Духовка | страница 14



У Марины одиннадцать учеников — с шестого класса по выпускной. Ей хватает денег и времени. Недавно она съездила в Испанию. Весной планирует в Мексику, и кризис ее не смущает.

— И что, все учительское сословие сосредоточенно рефлексирует?

— За все не скажу. Но сословие, мне кажется, кончилось. Так — «чужих людей соединенье».

— Учителя есть, а учительства нет?

— Лично я давно не встречала. Есть острова единомыслия, корпоративности какой-то, — математические спецшколы, например, или авторские, атмосферные, вроде школ Тубельского, Рачевского, школы со своей культурой. Но на массовом уровне учителей ничего не объединяет — нет точек отсчета, кроме прагматических. Из профессии ушел пафос, ушло сознание миссии — поэтому цеха нет. Осталась только среда.

III.

Не знаю, права ли Марина Николаевна, — в России полтора миллиона учителей и 70 тысяч школ, всех не пересмотришь. Не знаю также, был ли «цех» в советскую эпоху, — по короткому моему учительскому опыту представлялось, что был, — но тогда и время было особенной вдохновенности и выдающихся иллюзий, тон задавала плеяда блестящих педагогов-новаторов на останкинских встречах, — обнимались миллионы, в поцелуе слился свет. Сейчас понятно, что современный педагогический пейзаж — чрезвычайно многоцветная и пестрая картина.

Несколько лет назад молодая журналистка, очень хорошая девушка, принесла репортаж из школы, где написала с дежурным комсомольским задором: «Так будет, пока в школе работают лузеры, люди с неуспешной я-концепцией, Марьиванны в вязаных юбках...» (она не очень давно закончила школу — и ее раны еще не стали шрамами). Я как-то обиделась за учителей и толкнула телегу про долг, подвижничество и великий незаметный труд людей, которые! вопреки и несмотря! — пока я говорила, позвонила дочь, тогда, кажется, третьеклассница, и сказала: «Тебя вызывают в школу».

Ничего страшного не было, просто кислая дама смутных лет гавкнула куда-то в стену: «Все подписали договор на английский, а вы, тра-та-та?» — но я молчала, я потрясенно смотрела на ее серую вязаную юбку. И на серое лицо — буквальную иллюстрацию тезиса о «эмоциональной выгораемости учителя», есть такой термин. И даже ее рыжие волосы — они тоже, конечно, были серые.
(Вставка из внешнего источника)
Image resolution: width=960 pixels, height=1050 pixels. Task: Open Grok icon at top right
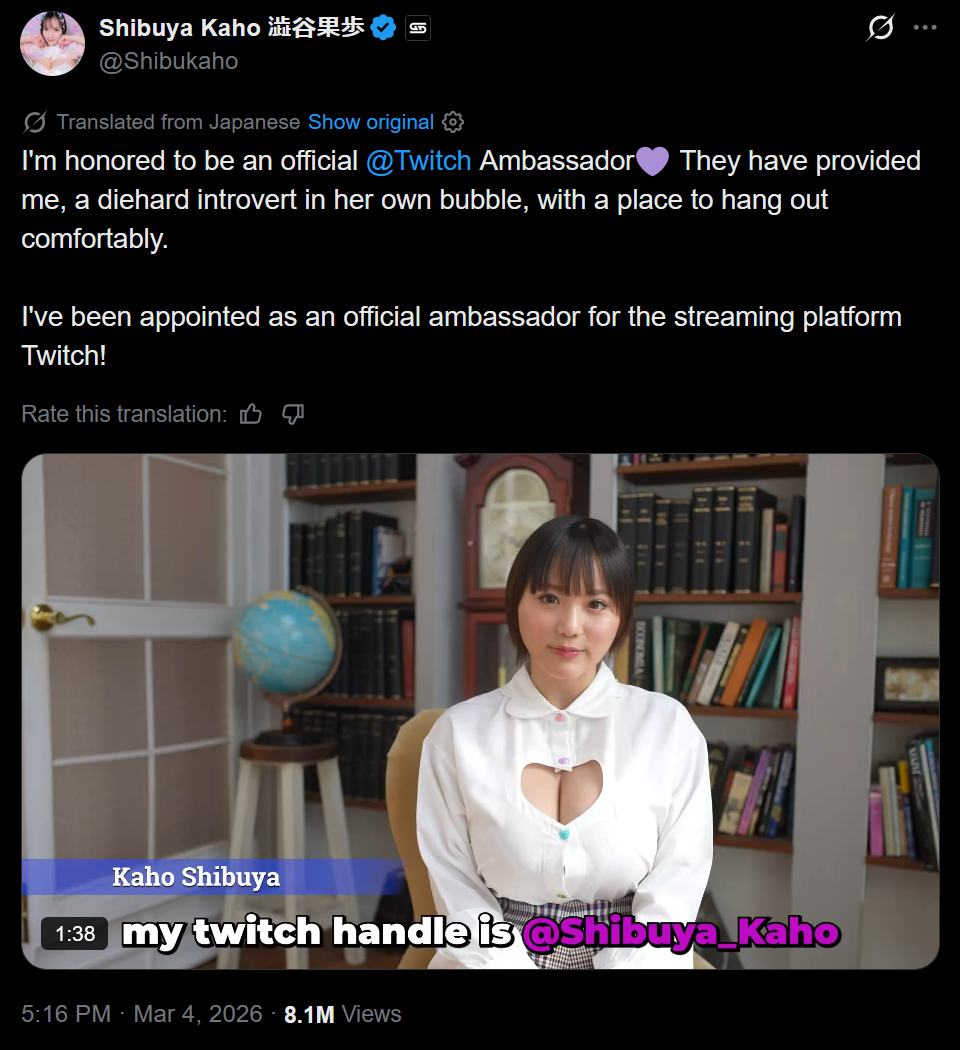tap(880, 27)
На выходе меня ослепила стоматологическим сиянием встречная дива, — юная, сладко-душистая, лайковая, вся из блесток и минут и красоты нездешней. «Вот явилась, осветила», — и по-хозяйски прошла в кабинет.

Но две этих женщины, казалось, в принципе не могут сосуществовать в одном воздухе, в одном коллективе, заниматься общим делом. Потом дочь объяснила: вязаная юбка — завуч номер один, и ее все очень любят (понимающая и справедливая; а что хмурая — простим угрюмство).